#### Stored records
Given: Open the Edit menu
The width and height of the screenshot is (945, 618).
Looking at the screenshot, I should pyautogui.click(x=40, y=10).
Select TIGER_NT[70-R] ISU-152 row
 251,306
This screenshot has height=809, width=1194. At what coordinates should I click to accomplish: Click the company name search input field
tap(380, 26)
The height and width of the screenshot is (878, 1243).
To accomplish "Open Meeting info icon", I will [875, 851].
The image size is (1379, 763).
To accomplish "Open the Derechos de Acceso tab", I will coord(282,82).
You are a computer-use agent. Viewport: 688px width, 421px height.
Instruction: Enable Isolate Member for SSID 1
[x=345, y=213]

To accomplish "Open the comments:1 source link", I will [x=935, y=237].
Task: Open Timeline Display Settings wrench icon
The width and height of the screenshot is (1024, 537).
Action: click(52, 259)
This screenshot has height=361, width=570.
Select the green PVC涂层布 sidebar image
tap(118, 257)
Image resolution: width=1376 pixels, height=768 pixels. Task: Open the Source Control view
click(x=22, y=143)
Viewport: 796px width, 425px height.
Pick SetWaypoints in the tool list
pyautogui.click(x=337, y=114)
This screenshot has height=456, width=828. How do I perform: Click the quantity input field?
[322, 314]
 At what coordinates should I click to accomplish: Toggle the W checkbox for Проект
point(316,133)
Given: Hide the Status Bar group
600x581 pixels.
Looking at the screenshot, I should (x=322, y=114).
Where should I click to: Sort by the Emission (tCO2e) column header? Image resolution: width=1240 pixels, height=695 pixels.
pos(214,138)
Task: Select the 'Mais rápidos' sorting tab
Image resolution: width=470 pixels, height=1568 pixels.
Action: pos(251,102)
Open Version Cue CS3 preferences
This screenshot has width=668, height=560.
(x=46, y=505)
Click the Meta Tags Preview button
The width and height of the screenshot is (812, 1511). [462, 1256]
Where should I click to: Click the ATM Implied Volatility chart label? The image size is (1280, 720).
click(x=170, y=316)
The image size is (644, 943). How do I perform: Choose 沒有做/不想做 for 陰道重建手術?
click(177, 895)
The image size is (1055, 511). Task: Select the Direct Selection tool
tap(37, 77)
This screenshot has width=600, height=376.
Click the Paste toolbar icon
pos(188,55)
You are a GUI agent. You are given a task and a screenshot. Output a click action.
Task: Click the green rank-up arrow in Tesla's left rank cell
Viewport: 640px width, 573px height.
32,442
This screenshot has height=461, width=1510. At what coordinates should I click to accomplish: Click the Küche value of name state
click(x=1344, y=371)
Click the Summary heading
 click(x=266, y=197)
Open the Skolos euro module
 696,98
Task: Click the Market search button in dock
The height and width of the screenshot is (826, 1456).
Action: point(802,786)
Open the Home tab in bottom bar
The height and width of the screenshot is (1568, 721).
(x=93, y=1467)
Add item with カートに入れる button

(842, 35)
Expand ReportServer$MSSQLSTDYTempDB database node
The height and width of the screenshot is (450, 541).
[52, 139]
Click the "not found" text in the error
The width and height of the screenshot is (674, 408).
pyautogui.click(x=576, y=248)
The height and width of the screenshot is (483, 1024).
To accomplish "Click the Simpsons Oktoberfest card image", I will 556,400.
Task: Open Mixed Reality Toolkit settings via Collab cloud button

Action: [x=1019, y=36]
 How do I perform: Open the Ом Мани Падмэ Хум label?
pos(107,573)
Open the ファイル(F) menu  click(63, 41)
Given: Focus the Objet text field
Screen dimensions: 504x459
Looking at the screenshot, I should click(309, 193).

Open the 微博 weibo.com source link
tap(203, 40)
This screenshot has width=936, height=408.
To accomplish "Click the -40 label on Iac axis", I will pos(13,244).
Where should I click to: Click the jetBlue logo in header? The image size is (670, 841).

#### WHAT IS NEEDED
Take the stretch of lines above from the one containing "Image resolution: width=1376" through the one containing "You are a GUI" and repeat it exactly, adding no other line.

#### EXERCISE OUTPUT
Image resolution: width=1376 pixels, height=768 pixels. Task: Open the Source Control view
click(x=22, y=143)
Viewport: 796px width, 425px height.
Pick SetWaypoints in the tool list
pyautogui.click(x=337, y=114)
This screenshot has height=456, width=828. How do I perform: Click the quantity input field?
[322, 314]
 At what coordinates should I click to accomplish: Toggle the W checkbox for Проект
point(316,133)
Given: Hide the Status Bar group
600x581 pixels.
Looking at the screenshot, I should (x=322, y=114).
Where should I click to: Sort by the Emission (tCO2e) column header? Image resolution: width=1240 pixels, height=695 pixels.
pos(214,138)
Task: Select the 'Mais rápidos' sorting tab
Image resolution: width=470 pixels, height=1568 pixels.
Action: pos(251,102)
Open Version Cue CS3 preferences
This screenshot has width=668, height=560.
(x=46, y=505)
Click the Meta Tags Preview button
The width and height of the screenshot is (812, 1511). [462, 1256]
Where should I click to: Click the ATM Implied Volatility chart label? The image size is (1280, 720).
click(x=170, y=316)
The image size is (644, 943). How do I perform: Choose 沒有做/不想做 for 陰道重建手術?
click(177, 895)
The image size is (1055, 511). Task: Select the Direct Selection tool
tap(37, 77)
This screenshot has width=600, height=376.
Click the Paste toolbar icon
pos(188,55)
You are a GUI agent. You are given a task and a screenshot. Output a click action.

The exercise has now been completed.